As the news this week hit closer to home, I woke up this morning missing the belief that I had someone in my corner, by my side to face life.  For one brief moment, I missed him.  That was one of the weaker illusions I convinced myself of in my marriage though.  He didn't hide very well where his priorities lay.  

I can still hear his voice and the countless times he told me, "You're never on my side."

I felt alone in those moments because the accusation came at times I was thinking of "us" while he was just focused on "me" (as in himself).  His mother even ganged up on with him once after he (likely at her urging) had called one of our financial institutions to complain about something and agreed to arbitration in a scenario where I didn't think we had a leg to stand on.  When I discovered what they had done while I was out, I was not immediately supportive and had a lot of questions (so I could understand the extent of the damage that might have been done).  She accused me of not standing by my man while he sat there silently.

It came up other times when I wouldn't agree he was right to drive aggressively as I feared for our safety.  Or when he wanted to buy another car and I was concerned with the impact on our finances and the impact on me physically in having to go through the draining process so frequently.  

I remember another time when he wouldn't stop complaining about the dog barking in the courtyard.  I had listened to his complaints.  I had empathized with him.  I had walked the apartment complex to figure out which apartment it was coming from and I had reached out to the apartment management to make a complaint.  But the complaining still wouldn't stop and it was a heaviness on me that drained me even more than normal.  So I told him I couldn't keep listening to the complaining and tried to change the subject and then remove myself from the area.  That is another time he accused me of never being on his side.

In conversations years later, it came up that he didn't feel I was on his side when he was applying for a law enforcement job that would have moved us around the country often, disrupting my career and kept us apart frequently as he traveled and worked long hours.  My simple desire to talk about what it would look like and how we would manage that big of a change in our relationship was enough for him to claim I wasn't on his side.  What frustrates me now is that I never even got that conversation, yet I still took concrete actions to support him.

Why did my needs or the needs of our relationship not matter in those moments?  He was accusing me of not being on his side while simultaneously himself not being willing to consider my side or even the side of our relationship.  The burden of looking out for us rested heavily on me and required me to be willing to speak up and push back against his self-focused views.  In reality, I never had a partner who was willing to face the world with me.  He may have been physically by my side and sometimes what he wanted may have aligned with what I wanted (helping me maintain the illusion) but he wasn't really working with me.  

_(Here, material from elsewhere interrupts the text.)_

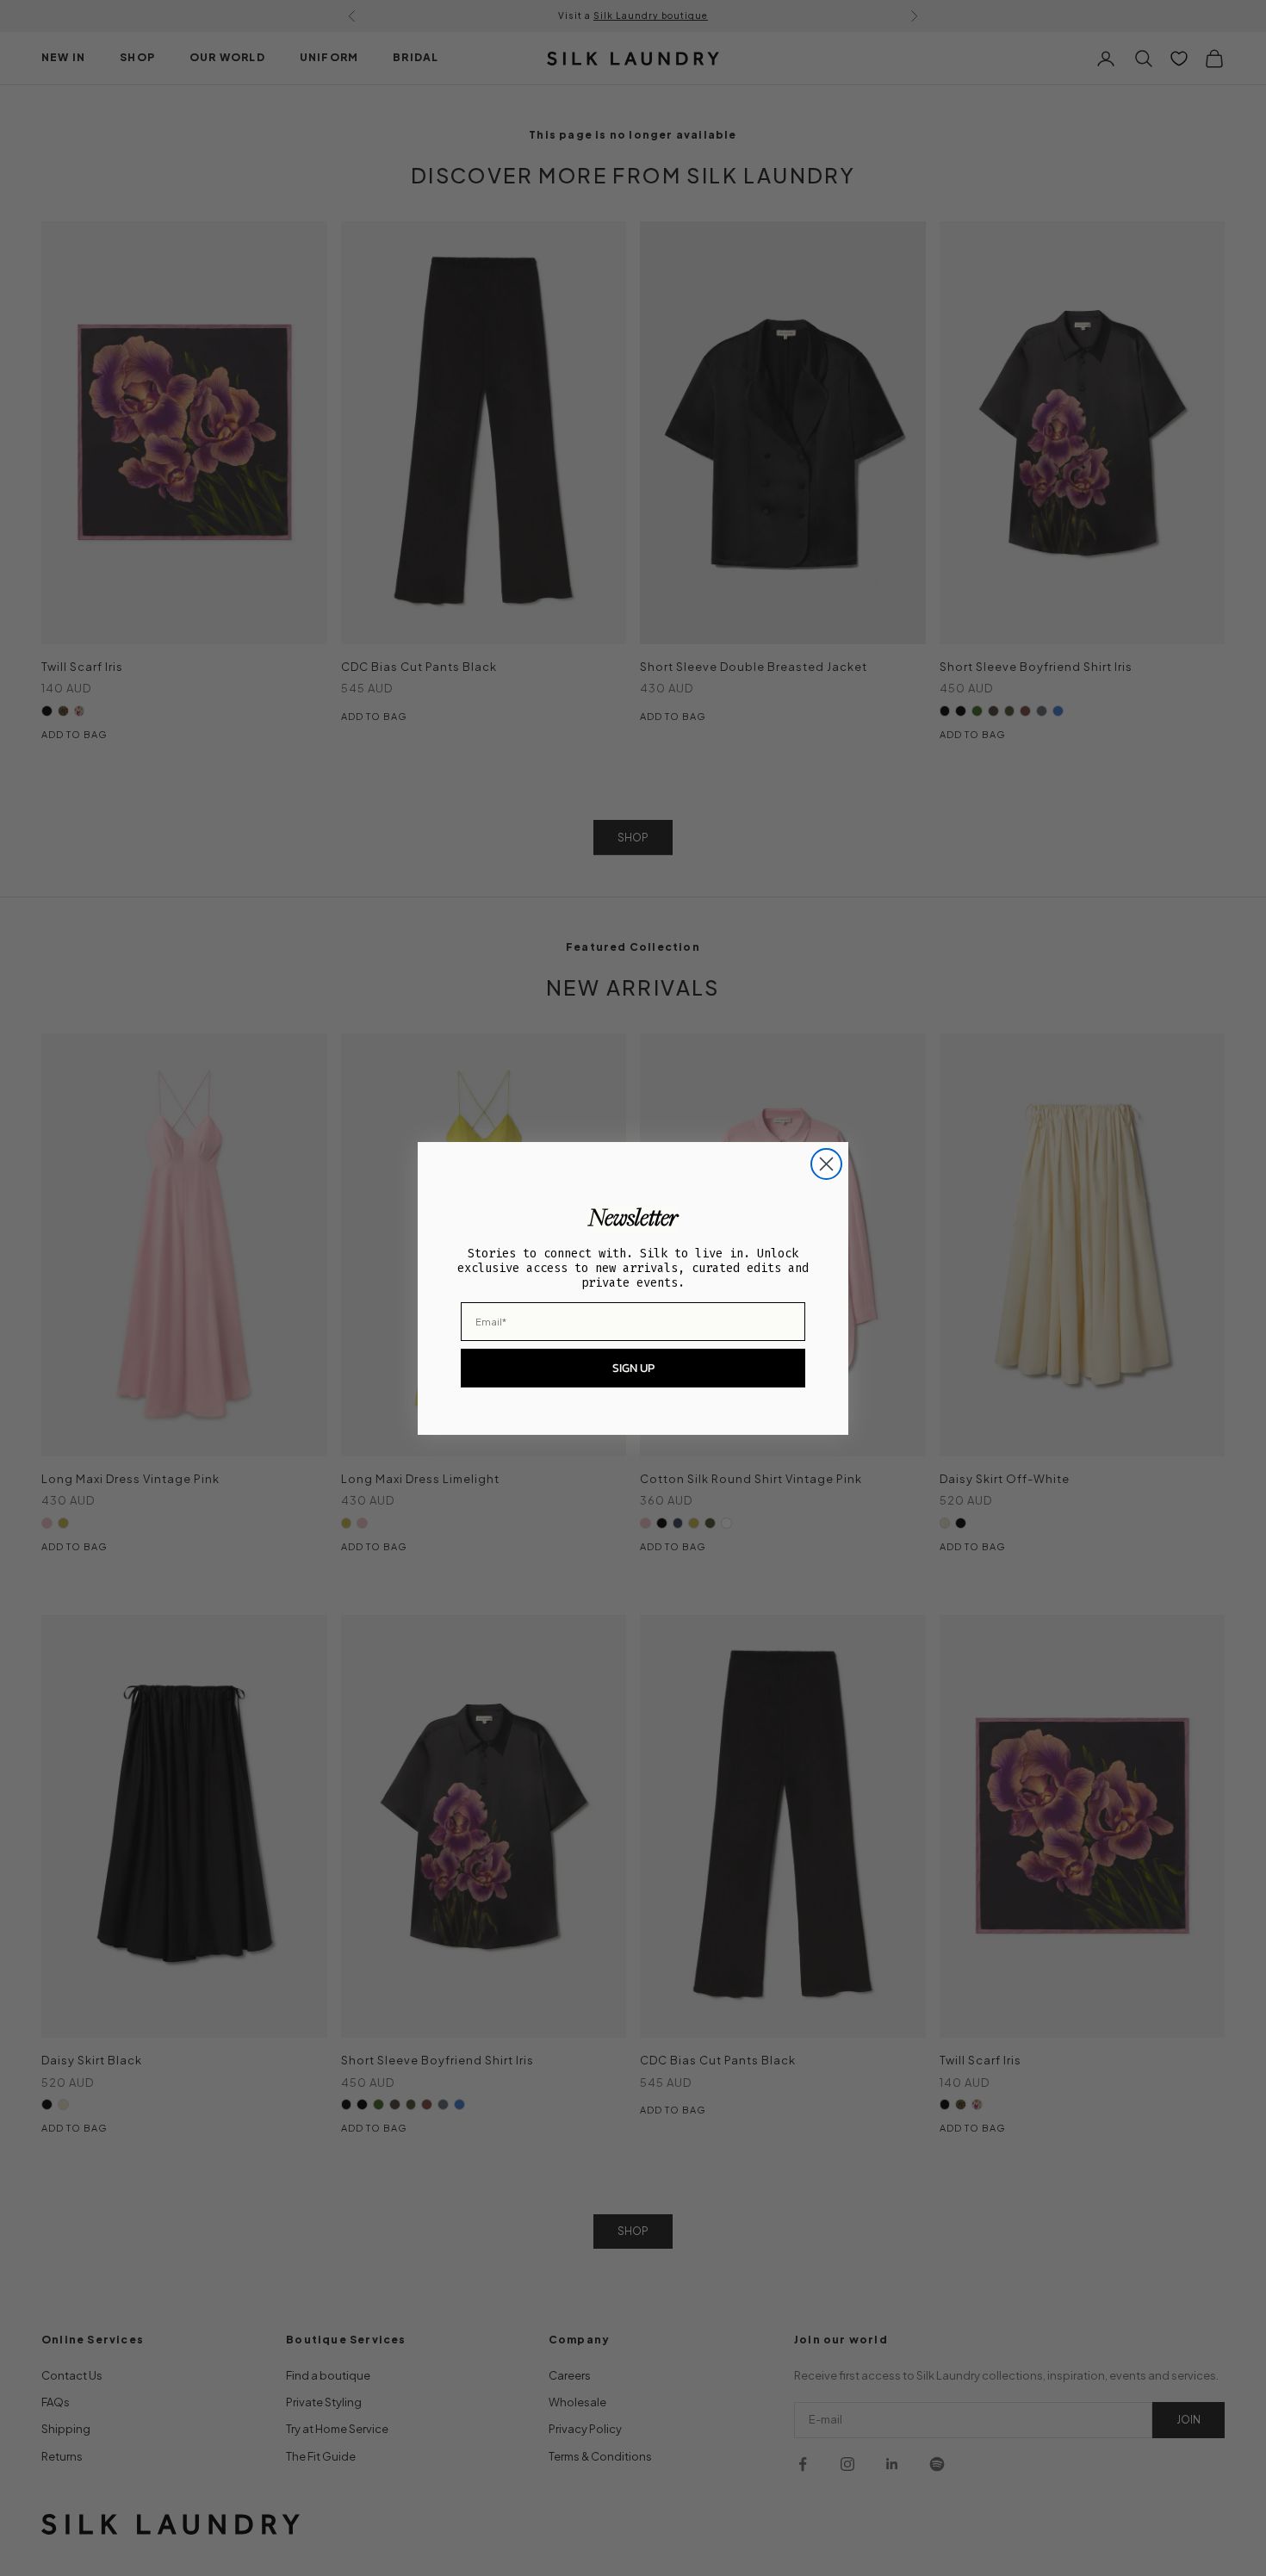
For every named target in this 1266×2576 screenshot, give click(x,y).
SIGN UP (633, 1368)
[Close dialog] (826, 1164)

So I may miss his physical presence from time to time (and the illusion that he was standing by my side) but all I've really lost in the divorce in this sense is someone who fought against my best interests.  I no longer have to spend energy monitoring his decisions and pushing back when it seemed against our best interests.

Last year, he accused me of being too strong.  That's because I could never relax and trust him to have my back.  I didn't have someone to lean on and share the burden of facing life's challenges.  I couldn't even trust that he wouldn't work against what was best for us.  I had no choice but to be strong.

Last year, he also told me he wished I would just agree with him instead of asking questions about the things he wanted to do.  He wanted me to unquestioningly trust his judgment.  Maybe if he had demonstrated he was considering what was best for me and our relationship in addition to his own needs and wants, I could have stepped back more.

So as the uncertainty of next week weighs on me, I'm going to lean into my reclaimed energy and joy now as I continue to face the world alone but without having to battle a partner who doesn't consider me.  I'm going to continue to dance in the rain and stomp in the puddles - what a metaphor that is for the way I have been facing the significant challenges of this year!